Si Yoon Ji Sook fera bien entendu partie des suspects principaux dans l’affaire, elle est loin d’être la seule : son mari Seo Chang Kwon (Jeong Seong Mo), politicien en pleine campagne, est soupçonné d’avoir couché avec Kim Hye Jin et avait de quoi la considérer comme son épine dans le pied. Difficile de savoir ce que ressent son fils, Seo Gi Hyun (On Joo Wan), jeune homme bien éduqué qui contient son ressentiment envers son père et s’intéresse de près aux recherches de Han So Yoon.
Ne parlons pas du mystérieux professeur d’art plastique Nam Gun Woo (Park Eun Seok), qui subit le harcèlement sexuel d’une ado à problèmes, Ga Young (Lee Yeol Eum), ni de la pharmacienne Kang Joo Hee (Jang So Yeon), qui observe tout ce beau monde avec ironie et s’amuse à semer la zizanie.
Les soupçons de Han So Yoon se portent pourtant sur Kang Pil Sung (Choi Jae Woong), surnommé « Agasshi »* en raison d’un hobby très particulier : se travestir en femme des grands soirs pour effrayer les jeunes filles du quartier, ce qui lui vaut d’être le suspect privilégié des villageois dans l’affaire du tueur en série. Mais Kang Pil Sung représente-t-il vraiment un danger pour le village ? Qu’a-t-il vu le jour de la disparition de Kim Hye Jin ?

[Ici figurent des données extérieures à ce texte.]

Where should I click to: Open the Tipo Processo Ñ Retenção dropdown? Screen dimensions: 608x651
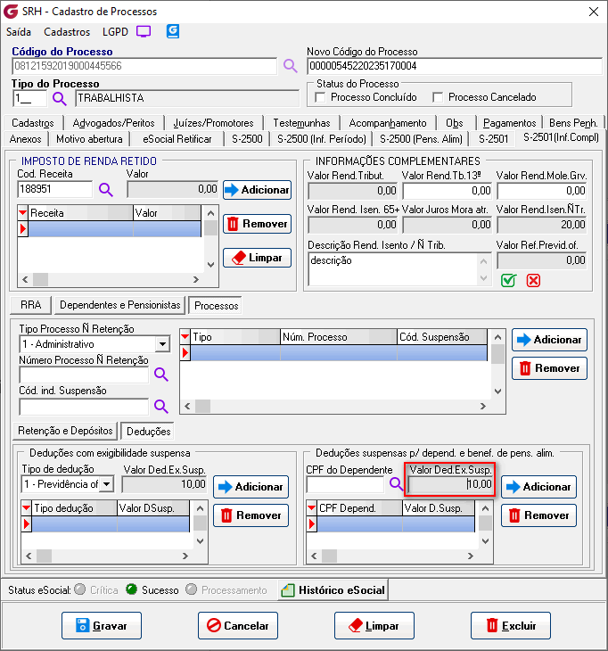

Un éclairage sensible sur la question des adoptions en Corée
En auscultant cet univers gouverné par la médiocrité affichée des uns et la souffrance muette des autres, et où tout le monde cache un cadavre dans le placard, The Village: Achiara’s Secret saisit le travail de sape insidieux des traumatismes refoulés sur des individus réduits au silence au nom de l’équilibre de la collectivité. Ce n’est pas pour rien si la seule personne qui semble avoir la clé de tous les mystères se réfugie dans un mutisme interprété comme une maladie mentale.
Porté par un casting irréprochable, même si Moon Geun Young se fait trop rare dans certains épisodes, ce qui laisse tout le loisir à Yook Sung Jae (Reply 1994) de tirer son épingle du jeu, The Village: Achiara’s Secret aurait gagné à faire deux ou trois épisodes de moins, mais parvient à dérouler son scénario sans qu’aucune invraisemblance ne vienne entamer la crédibilité de l’histoire.
A l’arrivée, la persévérance du spectateur est récompensée par l’émotion suscitée par les révélations finales, cohérentes avec les rebondissements qui jalonnent tout le chemin parcouru au fil de l’enquête. Ces révélations apportent au passage un éclairage sensible sur la question des enfants adoptés en Corée du Sud, un tabou qui commence petit à petit se fissurer dans les fictions télévisuelles…
Elodie Leroy
Réalisé par Lee Yong Seok sur un scénario de Do Hyun Jung, The Village : Achiara’s Secret était diffusé du 7 octobre au 3 décembre 2015 sur la chaîne SBS.
*Agasshi : mademoiselle ou jeune fille en coréen.